Planting some shade trees in your front or back yard is a great investment in your landscaping. You can help them thrive by following these tips, and we’ll show you how to make the most of them by using the space around them.
Maybe you are lucky, and you have plenty of mature shade trees already located in your yard. Or maybe you just planted a few saplings and are waiting for them to grow up. Either way, they can add a tonne of natural beauty and refreshing shade and provide you with many other benefits.

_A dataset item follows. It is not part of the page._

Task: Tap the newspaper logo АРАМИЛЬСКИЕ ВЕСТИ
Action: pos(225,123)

The limbs of your tree might be able to fill the space above your head; there are usually some unused empty areas around the trunk that shouldn’t be left neglected. You can actually use these spaces to create a finished look to the yard, and you can also protect the tree’s roots while you’re at it.
Plant the Right Plants
Shade trees usually block out most of the sunlight with their canopies, so you might think that nothing can grow underneath. However, there are many shade-loving varieties of plants out there that love living in the shelter of a tree. You can place them in a nice, neat circle around the trunk, or you could even invest some time in planting a shade garden.
Some great choices include impatiens, coleus, astilbe, or coral bells. Choose plants that are in small nursery containers, not bigger ones. This can save you some money, and they will also be easier to plant without accidentally damaging your tree’s roots as much. Spring bulbs are another good way to add some colour to deciduous trees. This is because in the spring, when the leaves start to grow in and block out the sun, the bulbs will go dormant.
Add Some Mulch
Adding layers of mulch (only natural mulch, not coloured mulch) around your trees is a must. Mulch is more than just shredded wood chips. You can also go for pine straw, shredded bark or gravel. Use the same type of mulch around your landscape to create a solid look and aesthetic.
Other than tidying things up, mulch is important because it can help protect the tree against damage from lawn equipment. It also helps insulate the soil from temperature extremes, and it can keep the soil warmer in the winter and cooler during the summer months. And it helps keep the roots from being too stressed by heat, which is important for younger trees. Mulch also helps slow the evaporation of water in sunny areas, so your plants can stay hydrated for longer. It also helps reduce soil erosion on slopes, and it is a natural preventative for weed growth.
When you apply the mulch around your tree, don’t pile it up around the trunk like a volcano. This encourages pests to live inside it and can harbour other diseases that harm trees. Instead, make sure that you create a ring of mulch that looks more like a donut around the tree.